As she is only just eighteen, that is impossible.”

”Excuse me, my dear sir, nothing is impossible. Every one is absent-minded sometimes. You may have seen the young lady in the street, or at the theatre. You may have stared at her quite unconsciously while you were thinking of something else, and her features may have so impressed themselves upon your memory, without your knowing it, that you actually recognised her when you met her in a drawing-room.”

”I daresay,” admitted Lamberti, indifferently. ”But that is no reason why I should dream of her every night.”

”I am not sure. It might be a reason. Such things happen.”

”And every night when I wake from the dream, I hear some one close the door of my room softly, as if she were just going out. I always lock my door at night.”

”Perhaps it sometimes shakes a little in the frame.”

”It began at home. But I have been stopping in the country nearly a fortnight, and the same thing has happened every night.”

”You dream it. One may get the habit of dreaming the same dream every time one sleeps.”

”It is not always the same dream, though the door is always closed softly when she goes away. But there is something else. I was wrong in saying that I only met the lady once. I should have said that I have spoken with her only once. This is how it happened.”

Lamberti told the doctor the story of his meeting Cecilia at the house of the Vestals. The specialist listened attentively, for he was already convinced that Lamberti was a man of solid reason and practical good sense, probably the victim of a series of coincidences that had made a strong impression on his mind. When Lamberti paused, there was a moment's silence.
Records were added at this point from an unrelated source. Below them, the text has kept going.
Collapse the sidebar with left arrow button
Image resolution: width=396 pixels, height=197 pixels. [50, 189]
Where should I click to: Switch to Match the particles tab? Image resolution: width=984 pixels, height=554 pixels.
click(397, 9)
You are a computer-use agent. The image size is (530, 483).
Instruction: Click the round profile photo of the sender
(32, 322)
”What do you yourself think was the cause of the lady's fright?” asked the doctor at last.

”I believe that she had dreamed the same dream,” Lamberti answered without hesitation.

”What makes you believe anything so improbable?”
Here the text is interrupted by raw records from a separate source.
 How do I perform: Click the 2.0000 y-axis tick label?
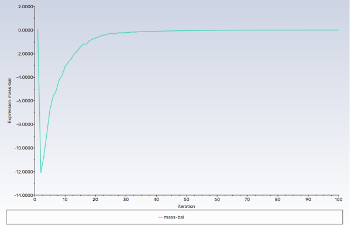tap(25, 6)
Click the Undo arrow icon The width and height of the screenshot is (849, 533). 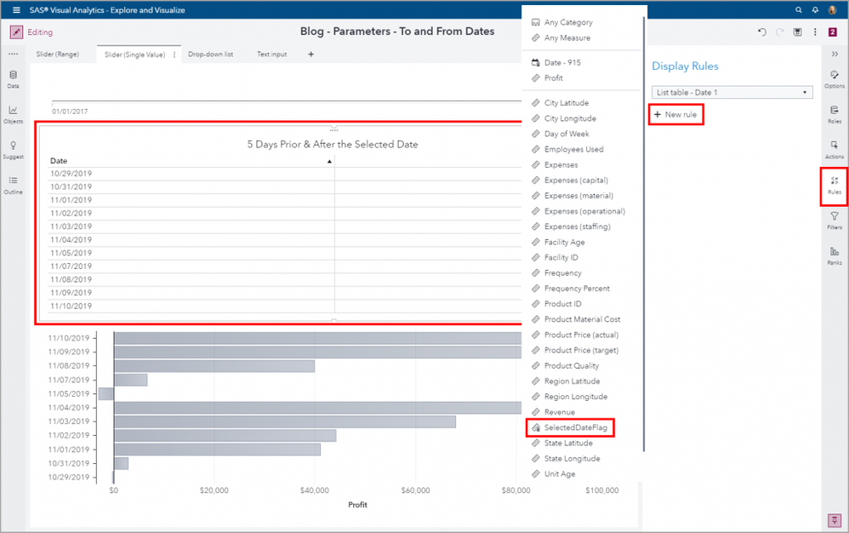762,32
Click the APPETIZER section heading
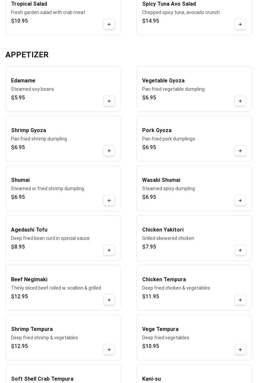Screen dimensions: 257x383 (x=27, y=55)

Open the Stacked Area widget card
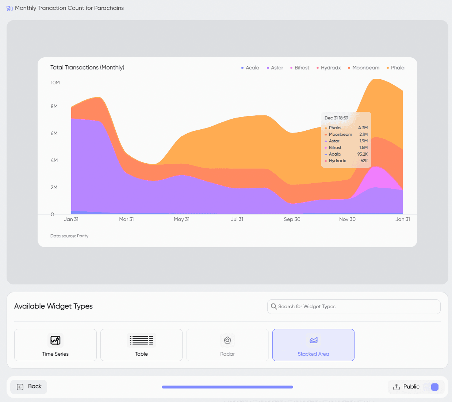(313, 345)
”Well--I hardly know. It is an impression. It was all so amazingly real, you see, and when our eyes met, she looked as if she knew exactly what would happen if she did not run away--exactly what had happened in the dream.”

”That was on the morning after you had first dreamt it, you say. Of course it helped very much to strengthen the impression the dream had made, and it is not at all surprising that the dream should have come again. You know as well as I, that a dream which seems to last hours really pa.s.ses in a second, perhaps in no time at all. The slightest sound in your room which suggested the closing of a door would be enough to bring it all back before you were awake, and the sound might still be audible to you.”

”Possibly. Whatever it is, I wish to get rid of it.”

”It may be merely coincidence,” the doctor said. ”I think it is. But I do not exclude the theory that two people who have made a very strong impression one on another, may be the subjects of some sort of mutual thought transference. We know very little about those things. Some queer cases come under my observation, but my patients are never sound and sane men like you. What I should like to know is, why did the lady run away?”

”That is probably the one thing I can never find out,” Lamberti answered.

”There is a very simple way. Ask her.” The doctor smiled. ”Is it so very hard?” he enquired, as Lamberti looked at him in surprise. ”I take it for granted that you can find some opportunity of seeing her in a drawing-room, where she cannot fly from you, and will not do anything to attract attention. What could be more natural than that you should ask her quite frankly why she was so frightened the other day? I do not see how she could possibly be offended. Do you? When you ask her, you need not seem too serious, as if you attached a great deal of importance to what she had done.”